What is the multiple comparisons problem, and how does Bonferroni correction address it?
Running many hypothesis tests simultaneously inflates the probability of at least one false positive far above the nominal alpha. Bonferroni correction addresses this by dividing alpha by the number of tests, guaranteeing the family-wise error rate stays at or below alpha — at the cost of reduced power per test.
How to think about it
The multiple comparisons problem is one of the main drivers of false discoveries in data science and scientific research. Any time you run more than one test on the same dataset, you must account for it.
The inflation arithmetic
Suppose each test is run at alpha = 0.05 and all null hypotheses are true.

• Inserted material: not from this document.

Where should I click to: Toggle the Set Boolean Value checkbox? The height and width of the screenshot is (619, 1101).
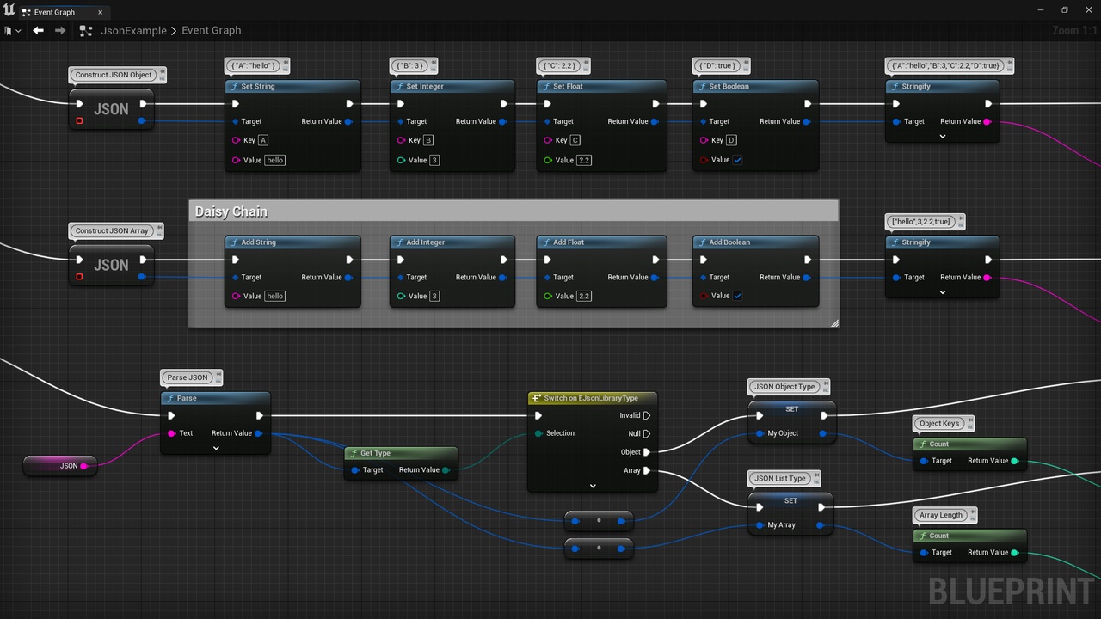click(738, 160)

The probability of at least one false positive across m independent tests is:
FWER = 1 - (1 - 0.05)^m
| Tests (m) | FWER |
|---|---|
| 1 | 0.050 |
| 5 | 0.226 |
| 10 | 0.401 |
| 20 | 0.642 |
| 100 | 0.994 |
Running 20 independent tests at alpha = 0.05 gives nearly a 2-in-3 chance of at least one spurious rejection.
Bonferroni correction
The simplest fix: test each comparison at alpha_adjusted = alpha / m.
For alpha = 0.05 and m = 20, test each at 0.0025. This guarantees FWER <= alpha regardless of correlation structure between tests (making it conservative when tests are positively correlated).
Reject H_i if p_i < alpha / m, or equivalently compare adjusted p-values m * p_i to alpha.
Limitations and alternatives
Bonferroni is conservative: When tests are correlated (e.g., related metrics), it over-corrects and loses power.
More powerful alternatives that still control FWER:
- Holm-Bonferroni (step-down): Sort p-values; apply progressively less stringent thresholds. Always at least as powerful as Bonferroni.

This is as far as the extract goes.